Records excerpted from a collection
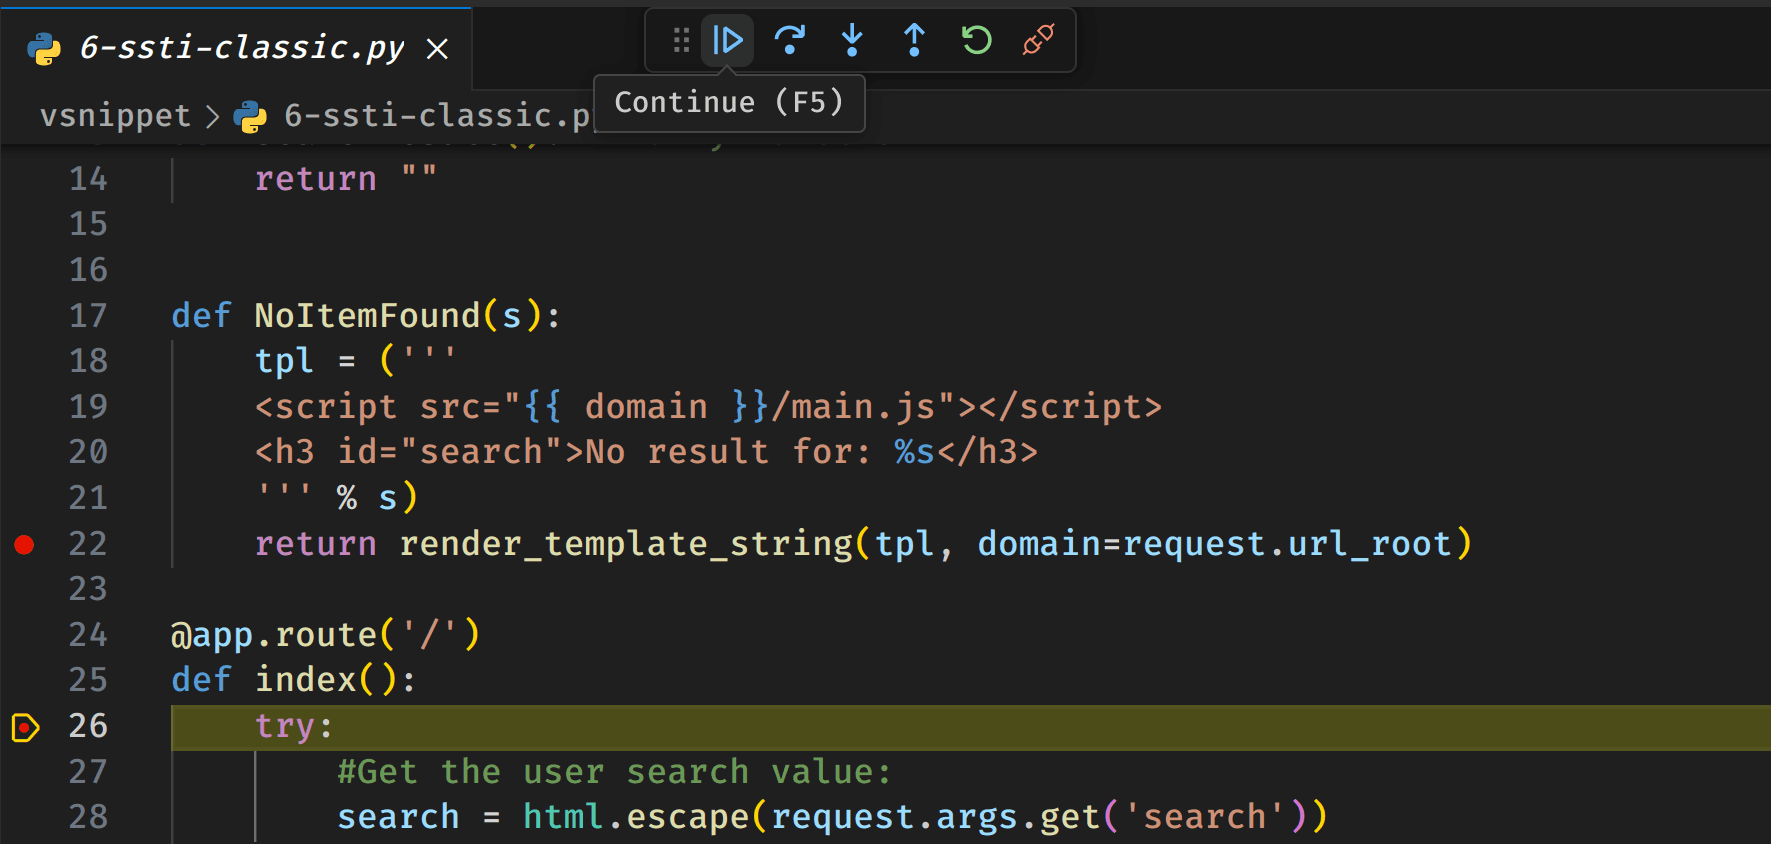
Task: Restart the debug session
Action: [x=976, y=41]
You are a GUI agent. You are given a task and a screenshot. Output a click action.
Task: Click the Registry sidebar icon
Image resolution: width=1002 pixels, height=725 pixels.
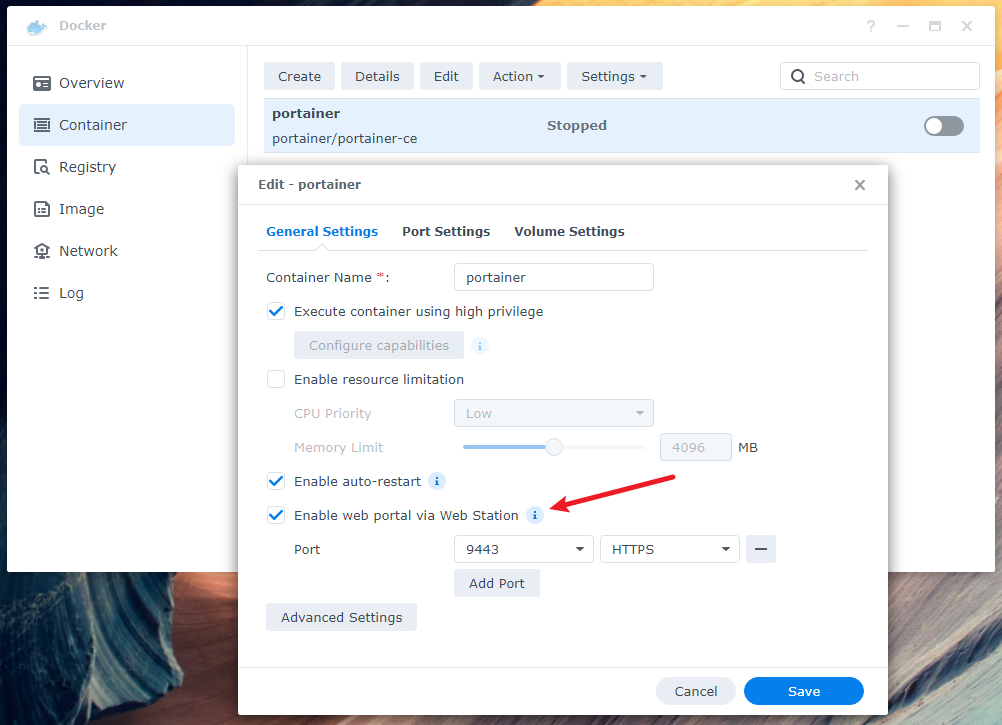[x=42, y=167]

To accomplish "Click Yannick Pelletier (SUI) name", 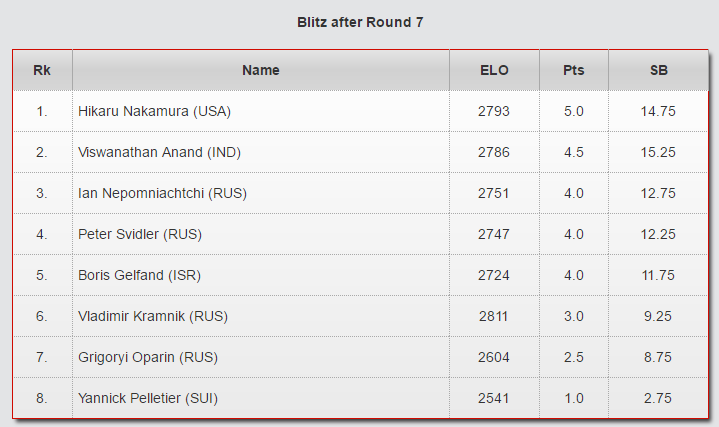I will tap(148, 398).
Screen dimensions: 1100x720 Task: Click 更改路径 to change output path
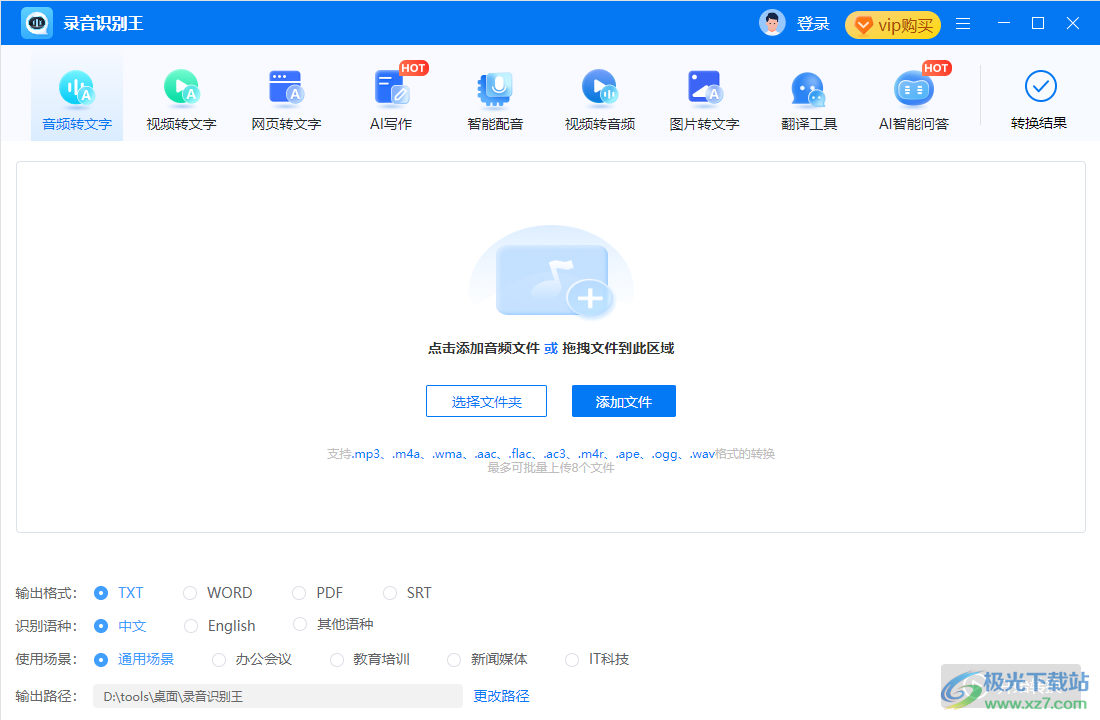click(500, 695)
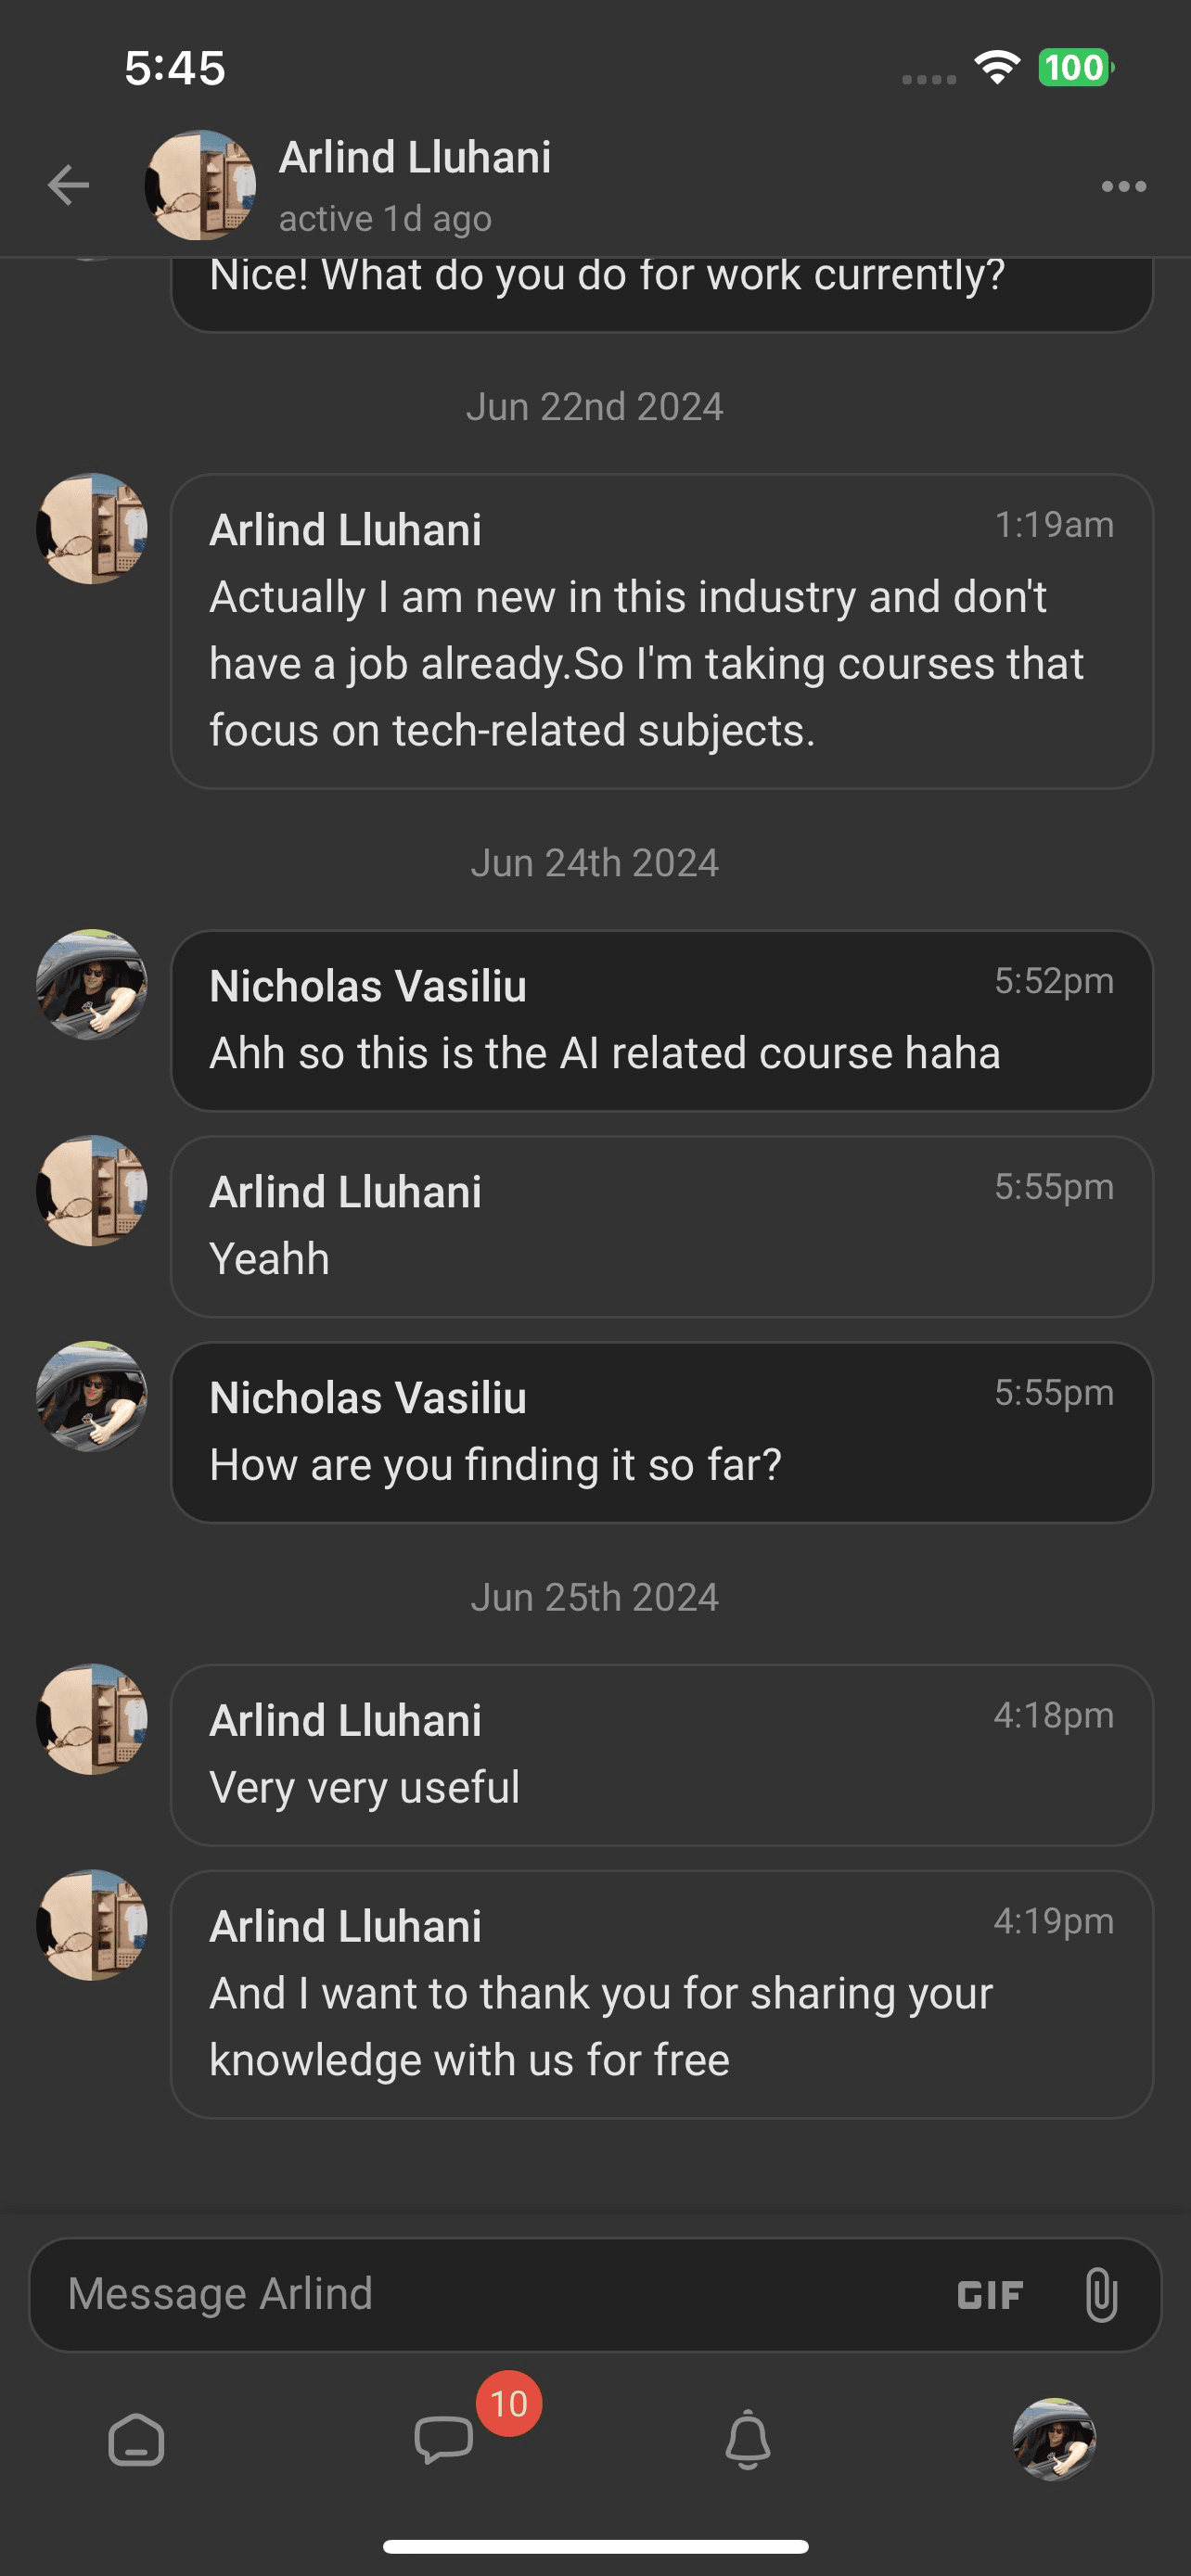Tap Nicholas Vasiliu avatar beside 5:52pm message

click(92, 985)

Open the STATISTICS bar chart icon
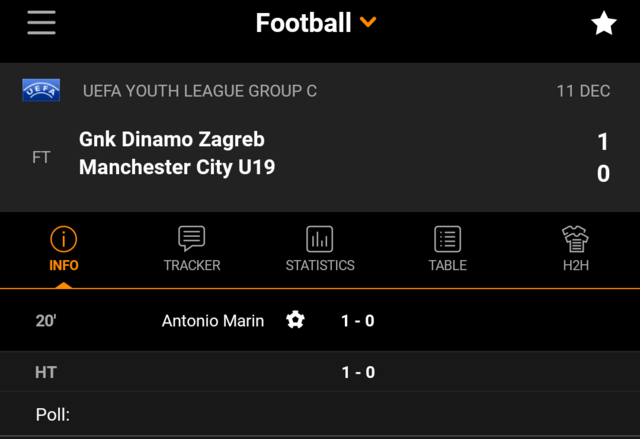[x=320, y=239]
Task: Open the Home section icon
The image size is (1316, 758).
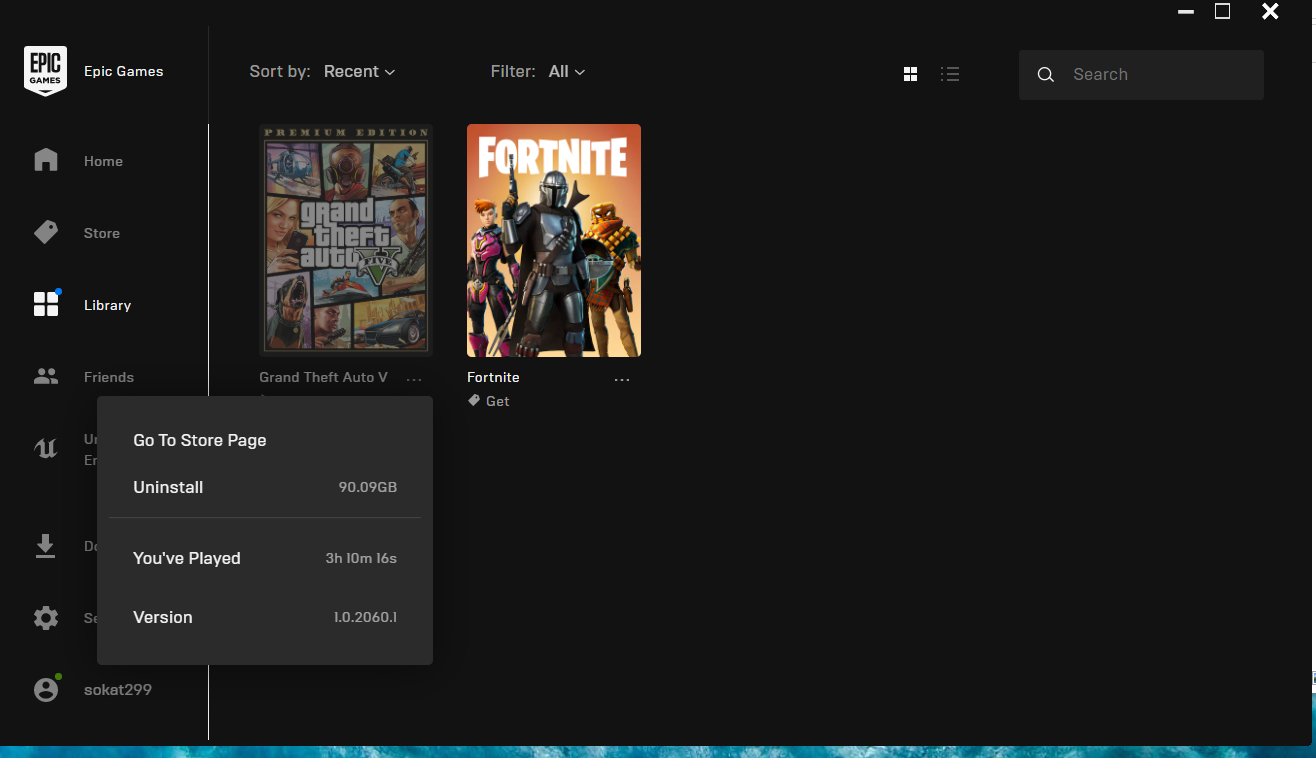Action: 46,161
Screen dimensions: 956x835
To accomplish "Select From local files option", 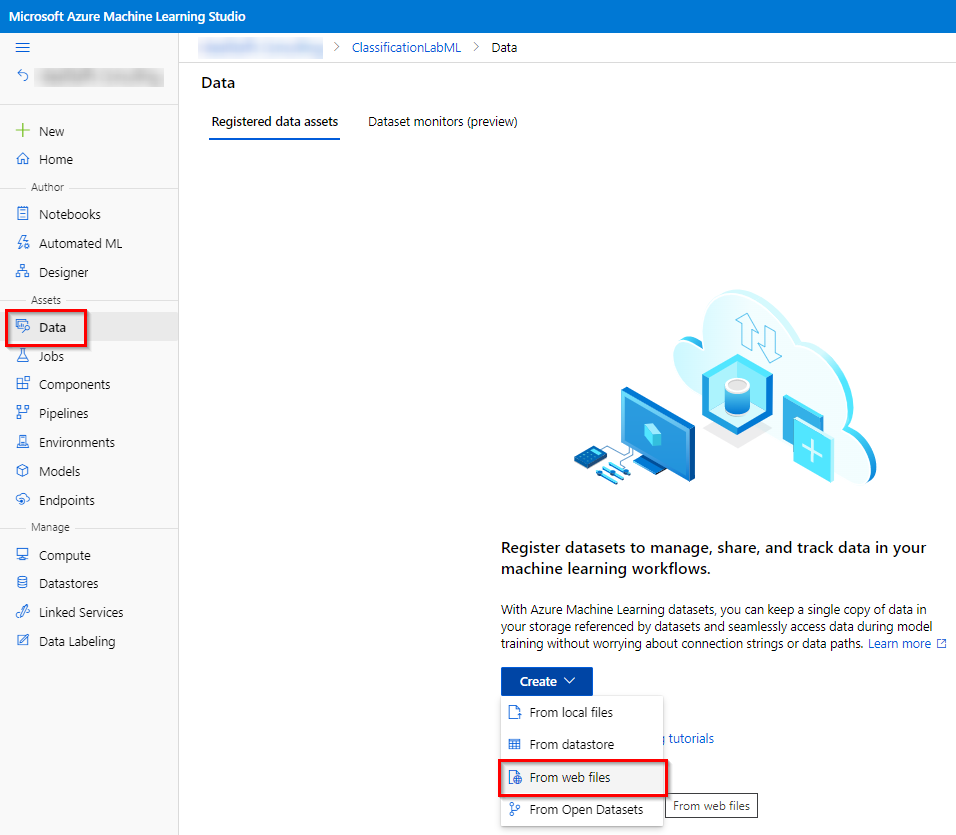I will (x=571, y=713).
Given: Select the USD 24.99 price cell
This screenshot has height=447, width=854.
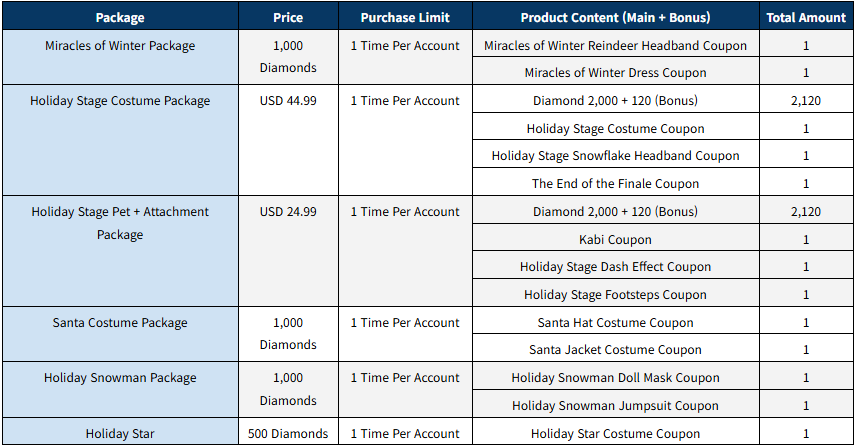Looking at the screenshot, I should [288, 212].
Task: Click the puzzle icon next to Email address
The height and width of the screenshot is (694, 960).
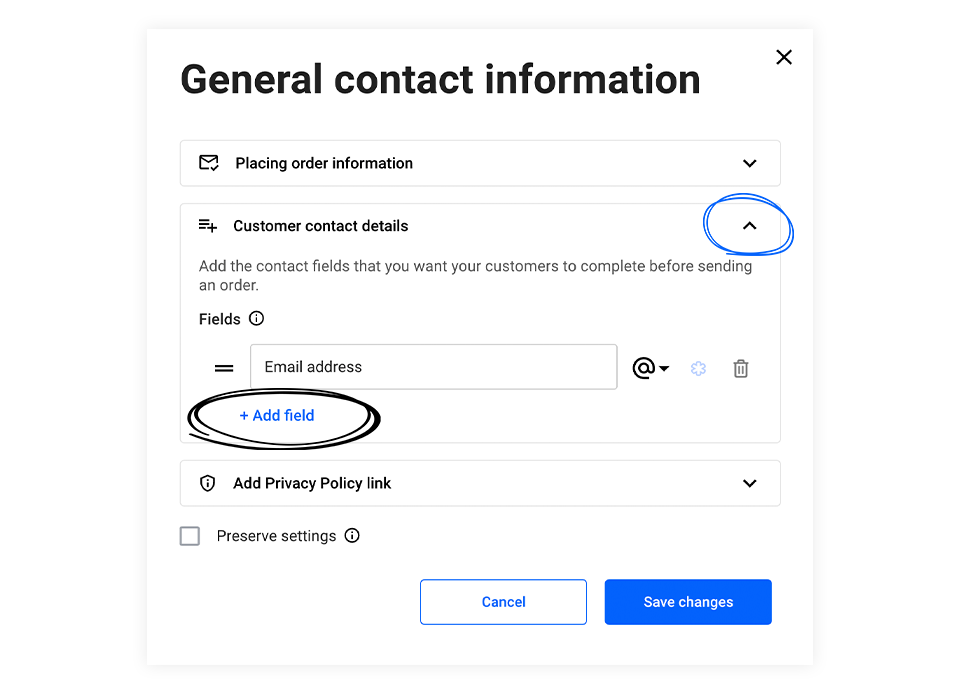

• Work to complete:
In the answer, give only the lines from the one containing "This screenshot has height=447, width=854." through the end of the records above, each reproduced exactly. Include no pictures.

• Solution for this exercise:
This screenshot has height=447, width=854.
Looking at the screenshot, I should [288, 212].
Task: Click the puzzle icon next to Email address
The height and width of the screenshot is (694, 960).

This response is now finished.